Even without being a presence in Westworld any longer, he ensures his consciousness is available in the Cradle, actively seeking out and mocking the Man in Black in the form of a little boy host. Dr. Ford, with his references to Shakespeare, Frankenstein, and Mozart, knew the value of seeking out knowledge from a variety of sources
Maeve Millay
Like Dolores Abernathy, Maeve Millay is a host in the park who becomes self-aware, with incredible powers of manipulation, as evidenced by making Westworld techs Felix and Sylvesterdo do her bidding. She wisely chooses to have nothing to do with Dolores's ideological crusade in season 2 and keeps her focus on her daughter.

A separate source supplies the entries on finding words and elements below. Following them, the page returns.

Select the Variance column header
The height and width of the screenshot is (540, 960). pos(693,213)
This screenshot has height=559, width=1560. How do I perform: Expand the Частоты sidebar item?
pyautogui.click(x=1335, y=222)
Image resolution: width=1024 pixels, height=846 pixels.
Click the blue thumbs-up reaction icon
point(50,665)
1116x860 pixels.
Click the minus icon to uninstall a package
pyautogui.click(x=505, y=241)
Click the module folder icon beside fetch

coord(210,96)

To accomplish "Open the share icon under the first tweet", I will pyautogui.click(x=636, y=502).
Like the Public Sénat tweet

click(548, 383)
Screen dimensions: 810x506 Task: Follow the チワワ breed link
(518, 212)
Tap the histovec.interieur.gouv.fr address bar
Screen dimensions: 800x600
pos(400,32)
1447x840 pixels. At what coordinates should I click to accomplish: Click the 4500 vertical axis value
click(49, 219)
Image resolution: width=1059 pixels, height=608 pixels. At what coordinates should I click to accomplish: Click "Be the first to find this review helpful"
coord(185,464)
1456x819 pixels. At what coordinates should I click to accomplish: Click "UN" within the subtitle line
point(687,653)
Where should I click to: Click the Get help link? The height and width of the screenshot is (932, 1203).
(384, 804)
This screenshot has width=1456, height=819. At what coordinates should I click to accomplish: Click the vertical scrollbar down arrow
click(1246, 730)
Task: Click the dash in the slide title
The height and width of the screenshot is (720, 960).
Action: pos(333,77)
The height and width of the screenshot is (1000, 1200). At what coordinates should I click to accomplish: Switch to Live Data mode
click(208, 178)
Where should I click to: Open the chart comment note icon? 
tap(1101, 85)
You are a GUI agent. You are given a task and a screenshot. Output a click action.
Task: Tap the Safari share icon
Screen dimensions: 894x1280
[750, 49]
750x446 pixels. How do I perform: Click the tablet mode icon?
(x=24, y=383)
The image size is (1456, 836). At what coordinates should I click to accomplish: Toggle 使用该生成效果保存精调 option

Maeve eventually escapes the park and enters the real world in season 3, using her resourcefulness and quick thinking to survive. Although she's been killed by swords, scalpels, and bullets, she excels at outmaneuvering her enemies every time, including in season 4 when her reclusive cabin gets attacked.
William/The Man In Black
One of the most calculating (and ruthless) Westworld characters, William aka The Man In Black is a decades-long veteran of the park whose first love was Dolores, and as he got more involved in the gameplay, the second became finding the "center of the maze." In season 4, his goal continues to be to destroy all the hosts.
In the park or in the real world, William demonstrates adaptive intelligence, which explains how he's able to become the largest shareholder in Delos, and why in Westworld The Man in Black only enjoys hosts and scenarios when they challenge him. He was able to get the drop on Charlotte Hale once, and there's no reason why he can't do so again.
Dolores Abernathy
Dolores Abernathy begins as both the park's original host and its resident damsel in distress in season 1, but by season 2 she's become a vigilante leader intent on freeing all the hosts in Westworld. After she becomes self-aware, she spends the majority of her time outwitting Delos security and discovering a means to break out of the park and into the real world, all while reprogramming hosts along the way to do her bidding.
While Dr. Ford might have presented the door for Dolores to find and set herself free, she not only finds it, but walks through (with five host pearls, no less). In the real world, Dolores is just as smart and capable as in the park, even going so far as to defeat Rehoboam in an iconic Westworld scene at great cost to herself.